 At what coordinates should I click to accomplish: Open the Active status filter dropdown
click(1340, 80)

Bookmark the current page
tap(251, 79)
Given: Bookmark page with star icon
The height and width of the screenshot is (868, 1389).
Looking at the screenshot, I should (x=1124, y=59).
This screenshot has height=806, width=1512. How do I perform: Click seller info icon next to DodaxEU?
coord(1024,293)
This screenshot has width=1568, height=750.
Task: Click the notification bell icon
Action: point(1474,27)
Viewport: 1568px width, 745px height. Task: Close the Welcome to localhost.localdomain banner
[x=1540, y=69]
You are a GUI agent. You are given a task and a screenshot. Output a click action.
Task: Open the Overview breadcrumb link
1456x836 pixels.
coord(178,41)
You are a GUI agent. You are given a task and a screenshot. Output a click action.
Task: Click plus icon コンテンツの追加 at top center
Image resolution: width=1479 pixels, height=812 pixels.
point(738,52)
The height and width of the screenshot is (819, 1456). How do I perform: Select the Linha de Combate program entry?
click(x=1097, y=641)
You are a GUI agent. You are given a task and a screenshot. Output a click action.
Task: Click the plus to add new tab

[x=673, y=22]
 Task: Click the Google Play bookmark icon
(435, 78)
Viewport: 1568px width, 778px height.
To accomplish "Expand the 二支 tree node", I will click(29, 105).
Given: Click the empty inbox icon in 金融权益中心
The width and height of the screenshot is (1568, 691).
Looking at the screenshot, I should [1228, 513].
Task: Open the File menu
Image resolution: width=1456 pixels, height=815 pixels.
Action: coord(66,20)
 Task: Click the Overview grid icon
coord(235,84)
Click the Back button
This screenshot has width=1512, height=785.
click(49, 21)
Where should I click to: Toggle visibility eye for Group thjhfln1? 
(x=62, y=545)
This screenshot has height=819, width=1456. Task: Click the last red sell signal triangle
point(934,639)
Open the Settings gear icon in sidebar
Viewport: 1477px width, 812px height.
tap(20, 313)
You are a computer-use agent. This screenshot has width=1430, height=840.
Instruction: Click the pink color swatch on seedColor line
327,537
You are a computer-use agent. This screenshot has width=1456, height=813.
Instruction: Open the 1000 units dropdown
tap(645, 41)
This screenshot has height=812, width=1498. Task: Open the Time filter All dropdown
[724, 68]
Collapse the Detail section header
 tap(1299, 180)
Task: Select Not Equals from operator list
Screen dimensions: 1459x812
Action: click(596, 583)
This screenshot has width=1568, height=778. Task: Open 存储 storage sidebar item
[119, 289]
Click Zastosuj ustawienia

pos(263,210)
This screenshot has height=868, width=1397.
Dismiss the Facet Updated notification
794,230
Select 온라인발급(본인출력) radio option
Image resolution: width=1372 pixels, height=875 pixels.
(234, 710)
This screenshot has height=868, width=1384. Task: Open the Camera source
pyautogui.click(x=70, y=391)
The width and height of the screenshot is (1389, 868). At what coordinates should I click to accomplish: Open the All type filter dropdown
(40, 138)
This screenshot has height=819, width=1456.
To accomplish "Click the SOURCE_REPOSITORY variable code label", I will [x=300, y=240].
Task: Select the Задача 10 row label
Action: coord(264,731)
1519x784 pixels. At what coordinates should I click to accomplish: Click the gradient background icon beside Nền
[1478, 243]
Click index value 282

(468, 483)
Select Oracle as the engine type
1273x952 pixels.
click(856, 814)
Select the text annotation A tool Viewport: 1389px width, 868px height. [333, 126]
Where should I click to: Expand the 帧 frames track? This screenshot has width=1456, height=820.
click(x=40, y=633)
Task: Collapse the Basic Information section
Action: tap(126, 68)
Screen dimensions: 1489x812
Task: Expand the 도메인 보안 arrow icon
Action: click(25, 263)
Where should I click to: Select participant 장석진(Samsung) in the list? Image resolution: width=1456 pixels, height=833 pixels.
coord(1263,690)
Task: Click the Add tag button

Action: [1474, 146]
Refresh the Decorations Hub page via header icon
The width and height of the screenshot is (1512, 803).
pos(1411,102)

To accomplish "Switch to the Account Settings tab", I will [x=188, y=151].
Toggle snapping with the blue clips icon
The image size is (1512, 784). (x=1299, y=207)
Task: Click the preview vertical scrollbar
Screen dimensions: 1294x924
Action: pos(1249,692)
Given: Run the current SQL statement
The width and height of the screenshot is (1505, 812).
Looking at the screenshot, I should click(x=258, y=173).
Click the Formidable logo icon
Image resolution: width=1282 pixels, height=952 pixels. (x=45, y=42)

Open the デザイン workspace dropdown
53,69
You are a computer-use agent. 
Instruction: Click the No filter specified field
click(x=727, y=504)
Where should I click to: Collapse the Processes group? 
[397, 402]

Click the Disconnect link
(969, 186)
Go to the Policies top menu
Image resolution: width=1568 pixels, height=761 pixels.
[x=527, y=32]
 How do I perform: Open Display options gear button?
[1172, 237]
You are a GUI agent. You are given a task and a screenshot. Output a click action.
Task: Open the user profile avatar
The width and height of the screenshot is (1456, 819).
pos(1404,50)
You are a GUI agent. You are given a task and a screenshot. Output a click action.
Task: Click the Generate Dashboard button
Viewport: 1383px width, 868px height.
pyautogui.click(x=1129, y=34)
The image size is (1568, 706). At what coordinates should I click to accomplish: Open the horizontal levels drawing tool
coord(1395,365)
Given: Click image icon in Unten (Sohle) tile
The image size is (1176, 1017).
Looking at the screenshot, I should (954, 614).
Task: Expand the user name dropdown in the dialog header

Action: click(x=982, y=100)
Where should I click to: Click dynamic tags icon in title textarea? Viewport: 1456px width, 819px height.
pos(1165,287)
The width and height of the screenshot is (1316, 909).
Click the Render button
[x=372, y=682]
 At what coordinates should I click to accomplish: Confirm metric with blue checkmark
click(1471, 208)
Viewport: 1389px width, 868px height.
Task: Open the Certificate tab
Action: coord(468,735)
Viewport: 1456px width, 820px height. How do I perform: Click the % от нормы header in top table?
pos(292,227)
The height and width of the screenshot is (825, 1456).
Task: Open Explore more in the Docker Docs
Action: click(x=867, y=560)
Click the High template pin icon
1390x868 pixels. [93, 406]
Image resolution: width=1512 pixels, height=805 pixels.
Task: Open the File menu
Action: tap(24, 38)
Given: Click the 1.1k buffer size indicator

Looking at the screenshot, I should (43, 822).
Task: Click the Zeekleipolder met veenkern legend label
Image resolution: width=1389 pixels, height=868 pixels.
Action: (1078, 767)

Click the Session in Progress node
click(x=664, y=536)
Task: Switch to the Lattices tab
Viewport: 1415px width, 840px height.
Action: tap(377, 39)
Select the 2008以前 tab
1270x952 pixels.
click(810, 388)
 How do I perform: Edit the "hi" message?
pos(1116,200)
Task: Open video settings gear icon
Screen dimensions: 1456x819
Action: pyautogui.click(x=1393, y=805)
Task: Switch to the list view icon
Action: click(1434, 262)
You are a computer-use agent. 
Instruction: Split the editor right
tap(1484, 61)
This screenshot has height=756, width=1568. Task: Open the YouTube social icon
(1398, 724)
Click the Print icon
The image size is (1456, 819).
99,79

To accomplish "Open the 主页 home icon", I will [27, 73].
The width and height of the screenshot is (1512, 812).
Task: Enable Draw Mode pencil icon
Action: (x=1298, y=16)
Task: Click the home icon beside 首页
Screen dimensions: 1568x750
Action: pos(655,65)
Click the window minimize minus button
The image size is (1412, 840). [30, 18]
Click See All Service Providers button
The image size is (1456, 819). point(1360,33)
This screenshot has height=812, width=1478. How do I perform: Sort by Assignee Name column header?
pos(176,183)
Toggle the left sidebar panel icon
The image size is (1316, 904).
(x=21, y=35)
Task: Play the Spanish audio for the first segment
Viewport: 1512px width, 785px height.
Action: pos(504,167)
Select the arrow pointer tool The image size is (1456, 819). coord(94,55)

------------------------------------------------------------

Every single line of the data above must be set down again exactly.

 At what coordinates should I click to accomplish: Open the Active status filter dropdown
click(1340, 80)

Bookmark the current page
tap(251, 79)
Given: Bookmark page with star icon
The height and width of the screenshot is (868, 1389).
Looking at the screenshot, I should (x=1124, y=59).
This screenshot has height=806, width=1512. How do I perform: Click seller info icon next to DodaxEU?
coord(1024,293)
This screenshot has width=1568, height=750.
Task: Click the notification bell icon
Action: point(1474,27)
Viewport: 1568px width, 745px height. Task: Close the Welcome to localhost.localdomain banner
[x=1540, y=69]
You are a GUI agent. You are given a task and a screenshot. Output a click action.
Task: Open the Overview breadcrumb link
1456x836 pixels.
coord(178,41)
You are a GUI agent. You are given a task and a screenshot. Output a click action.
Task: Click plus icon コンテンツの追加 at top center
Image resolution: width=1479 pixels, height=812 pixels.
point(738,52)
The height and width of the screenshot is (819, 1456). How do I perform: Select the Linha de Combate program entry?
click(x=1097, y=641)
You are a GUI agent. You are given a task and a screenshot. Output a click action.
Task: Click the plus to add new tab

[x=673, y=22]
 Task: Click the Google Play bookmark icon
(435, 78)
Viewport: 1568px width, 778px height.
To accomplish "Expand the 二支 tree node", I will click(29, 105).
Given: Click the empty inbox icon in 金融权益中心
The width and height of the screenshot is (1568, 691).
Looking at the screenshot, I should [1228, 513].
Task: Open the File menu
Image resolution: width=1456 pixels, height=815 pixels.
Action: coord(66,20)
 Task: Click the Overview grid icon
coord(235,84)
Click the Back button
This screenshot has width=1512, height=785.
click(49, 21)
Where should I click to: Toggle visibility eye for Group thjhfln1? 
(x=62, y=545)
This screenshot has height=819, width=1456. Task: Click the last red sell signal triangle
point(934,639)
Open the Settings gear icon in sidebar
Viewport: 1477px width, 812px height.
tap(20, 313)
You are a computer-use agent. This screenshot has width=1430, height=840.
Instruction: Click the pink color swatch on seedColor line
327,537
You are a computer-use agent. This screenshot has width=1456, height=813.
Instruction: Open the 1000 units dropdown
tap(645, 41)
This screenshot has height=812, width=1498. Task: Open the Time filter All dropdown
[724, 68]
Collapse the Detail section header
 tap(1299, 180)
Task: Select Not Equals from operator list
Screen dimensions: 1459x812
Action: click(596, 583)
This screenshot has width=1568, height=778. Task: Open 存储 storage sidebar item
[119, 289]
Click Zastosuj ustawienia

pos(263,210)
This screenshot has height=868, width=1397.
Dismiss the Facet Updated notification
794,230
Select 온라인발급(본인출력) radio option
Image resolution: width=1372 pixels, height=875 pixels.
(234, 710)
This screenshot has height=868, width=1384. Task: Open the Camera source
pyautogui.click(x=70, y=391)
The width and height of the screenshot is (1389, 868). At what coordinates should I click to accomplish: Open the All type filter dropdown
(40, 138)
This screenshot has height=819, width=1456.
To accomplish "Click the SOURCE_REPOSITORY variable code label", I will [x=300, y=240].
Task: Select the Задача 10 row label
Action: coord(264,731)
1519x784 pixels. At what coordinates should I click to accomplish: Click the gradient background icon beside Nền
[1478, 243]
Click index value 282

(468, 483)
Select Oracle as the engine type
1273x952 pixels.
click(856, 814)
Select the text annotation A tool Viewport: 1389px width, 868px height. [333, 126]
Where should I click to: Expand the 帧 frames track? This screenshot has width=1456, height=820.
click(x=40, y=633)
Task: Collapse the Basic Information section
Action: tap(126, 68)
Screen dimensions: 1489x812
Task: Expand the 도메인 보안 arrow icon
Action: click(25, 263)
Where should I click to: Select participant 장석진(Samsung) in the list? Image resolution: width=1456 pixels, height=833 pixels.
coord(1263,690)
Task: Click the Add tag button

Action: [1474, 146]
Refresh the Decorations Hub page via header icon
The width and height of the screenshot is (1512, 803).
pos(1411,102)

To accomplish "Switch to the Account Settings tab", I will [x=188, y=151].
Toggle snapping with the blue clips icon
The image size is (1512, 784). (x=1299, y=207)
Task: Click the preview vertical scrollbar
Screen dimensions: 1294x924
Action: pos(1249,692)
Given: Run the current SQL statement
The width and height of the screenshot is (1505, 812).
Looking at the screenshot, I should click(x=258, y=173).
Click the Formidable logo icon
Image resolution: width=1282 pixels, height=952 pixels. (x=45, y=42)

Open the デザイン workspace dropdown
53,69
You are a computer-use agent. 
Instruction: Click the No filter specified field
click(x=727, y=504)
Where should I click to: Collapse the Processes group? 
[397, 402]

Click the Disconnect link
(969, 186)
Go to the Policies top menu
Image resolution: width=1568 pixels, height=761 pixels.
[x=527, y=32]
 How do I perform: Open Display options gear button?
[1172, 237]
You are a GUI agent. You are given a task and a screenshot. Output a click action.
Task: Open the user profile avatar
The width and height of the screenshot is (1456, 819).
pos(1404,50)
You are a GUI agent. You are given a task and a screenshot. Output a click action.
Task: Click the Generate Dashboard button
Viewport: 1383px width, 868px height.
pyautogui.click(x=1129, y=34)
The image size is (1568, 706). At what coordinates should I click to accomplish: Open the horizontal levels drawing tool
coord(1395,365)
Given: Click image icon in Unten (Sohle) tile
The image size is (1176, 1017).
Looking at the screenshot, I should (954, 614).
Task: Expand the user name dropdown in the dialog header

Action: click(x=982, y=100)
Where should I click to: Click dynamic tags icon in title textarea? Viewport: 1456px width, 819px height.
pos(1165,287)
The width and height of the screenshot is (1316, 909).
Click the Render button
[x=372, y=682]
 At what coordinates should I click to accomplish: Confirm metric with blue checkmark
click(1471, 208)
Viewport: 1389px width, 868px height.
Task: Open the Certificate tab
Action: coord(468,735)
Viewport: 1456px width, 820px height. How do I perform: Click the % от нормы header in top table?
pos(292,227)
The height and width of the screenshot is (825, 1456).
Task: Open Explore more in the Docker Docs
Action: click(x=867, y=560)
Click the High template pin icon
1390x868 pixels. [93, 406]
Image resolution: width=1512 pixels, height=805 pixels.
Task: Open the File menu
Action: tap(24, 38)
Given: Click the 1.1k buffer size indicator

Looking at the screenshot, I should (43, 822).
Task: Click the Zeekleipolder met veenkern legend label
Image resolution: width=1389 pixels, height=868 pixels.
Action: (1078, 767)

Click the Session in Progress node
click(x=664, y=536)
Task: Switch to the Lattices tab
Viewport: 1415px width, 840px height.
Action: tap(377, 39)
Select the 2008以前 tab
1270x952 pixels.
click(810, 388)
 How do I perform: Edit the "hi" message?
pos(1116,200)
Task: Open video settings gear icon
Screen dimensions: 1456x819
Action: pyautogui.click(x=1393, y=805)
Task: Switch to the list view icon
Action: click(1434, 262)
You are a computer-use agent. 
Instruction: Split the editor right
tap(1484, 61)
This screenshot has height=756, width=1568. Task: Open the YouTube social icon
(1398, 724)
Click the Print icon
The image size is (1456, 819).
99,79

To accomplish "Open the 主页 home icon", I will [27, 73].
The width and height of the screenshot is (1512, 812).
Task: Enable Draw Mode pencil icon
Action: (x=1298, y=16)
Task: Click the home icon beside 首页
Screen dimensions: 1568x750
Action: pos(655,65)
Click the window minimize minus button
The image size is (1412, 840). [30, 18]
Click See All Service Providers button
The image size is (1456, 819). point(1360,33)
This screenshot has height=812, width=1478. How do I perform: Sort by Assignee Name column header?
pos(176,183)
Toggle the left sidebar panel icon
The image size is (1316, 904).
(x=21, y=35)
Task: Play the Spanish audio for the first segment
Viewport: 1512px width, 785px height.
Action: pos(504,167)
Select the arrow pointer tool The image size is (1456, 819). coord(94,55)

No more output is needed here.